The 3D aircraft printed part was installed by 574th Aircraft Maintenance Squadron maintainers during depot maintenance at Hill Air Force Base, Utah.
574th AMXS director Robert Lewin said: “One of the most difficult things to overcome in the F-22 community, because of the small fleet size, is the availability of additional parts to support the aircraft.”
The printed part is designed to replace a corrosion-prone aluminium component in the kick panel assembly of the cockpit. With the use of 3D printing, maintainers can now acquire replacement parts within short notice, saving money and aircraft maintenance time.
And in this story published by defenceWeb on August 21, 2019, the USAF use of 3D printing to produce non-structural aircraft parts was highlighted:
The United States Air Force’s 60th Maintenance Squadron has become the first field unit in the Air Force to be certified with an industrial-sized 3D printer that is authorized to produce non-structural aircraft parts.
The US Air Force (USAF) this week said the Stratasys F900 3D printer, which is capable of printing plastic parts up to 91x60x91 cm (36-by-24-by-36 inches), uses a material called Ultem 9085 that is more flexible, dense and stronger than typical plastic.
The printer, which is certified by the Federal Aviation Administration and the Air Force Advanced Technology and Training Center, offers new opportunities to create needed parts while saving time and money, the Air Force said.
“It brings us a capability that we’ve never had before,” said Master Sgt. John Higgs, 60th MXS aircraft metals technology section chief. “There’s so many possibilities available to us right now. We’re just scratching the surface.”
Technicians are able to download blueprints from an online database that the University of Dayton Research Institute has approved.
“The Joint Engineering Data Management Information Control System is where we go to download already approved blueprints,” Higgs said. “Now, the University of Dayton Research Institute is working with the engineers to get those parts they developed into JEDMICS.”
The first approved project was printed on the Stratasys F900 Aug. 12 and will replace latrine covers on the C-5M Super Galaxy. Typically, parts that don’t keep the aircraft from performing their mission don’t have as high as a priority for replacement.
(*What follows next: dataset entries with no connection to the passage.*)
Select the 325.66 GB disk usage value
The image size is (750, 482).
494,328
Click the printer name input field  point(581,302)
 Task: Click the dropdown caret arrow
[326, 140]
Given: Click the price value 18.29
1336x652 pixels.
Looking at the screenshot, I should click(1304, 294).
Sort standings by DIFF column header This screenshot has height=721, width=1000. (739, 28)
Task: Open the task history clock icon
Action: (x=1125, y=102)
“The latrine covers we just printed usually take about a year from the time they’ve been ordered to the time they’ve been delivered,” Higgs said. “We printed two of the covers in 73 hours.”
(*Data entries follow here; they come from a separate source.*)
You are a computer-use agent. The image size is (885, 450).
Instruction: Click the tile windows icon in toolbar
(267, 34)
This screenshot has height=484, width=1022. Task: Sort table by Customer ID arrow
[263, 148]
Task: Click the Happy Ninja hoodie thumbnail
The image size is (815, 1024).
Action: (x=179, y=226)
Getting the printer operational was no easy task. It took eight months to get the system fully operational.
“There were facility requirements that had to be met, and then installation and certification processes to complete,” Higgs said. “After, we needed to decide who could operate the printer, then have a UDRI instructor certify them.”
Three members from the 60th MXS were chosen to be the first technicians trained in the Air Force for the initial certification. One of them, Tech. Sgt. Rogelio Lopez, 60th MXS assistant aircraft metals technology section chief, has been with the project since its inception.
“UDRI has not trained or certified anyone else at the field level except the three of us here at Travis Air Force Base,” Lopez said. “Now that we’re signed off on our training records, we’re the only ones who can operate, maintain and print on the Stratasys F900.”
Now with parts in production, all the hard work is paying off. There’s a new sense of urgency within the organization.
“It’s exciting because the Air Force is implementing new technology at the field level,” Lopez said. “The Air Force continues to encourage Airmen to be innovative by finding new ways to streamline processes and save resources.”
And since Travis AFB is the only field unit that is currently operational, requests from outside the organization are already coming in.
“We already have a list from the Air Force level to help them print and to backfill some supplies,” Higgs said. “This will ensure other bases can replace items sooner than expected with our help.”
Ultimately, the maintenance shop wants to use the printer for more than just aircraft parts.
“We have the capability to print parts on a production scale for a lot more customers,” Higgs said. “The overall goal is to generate products for every organization to support whatever needs they may have.”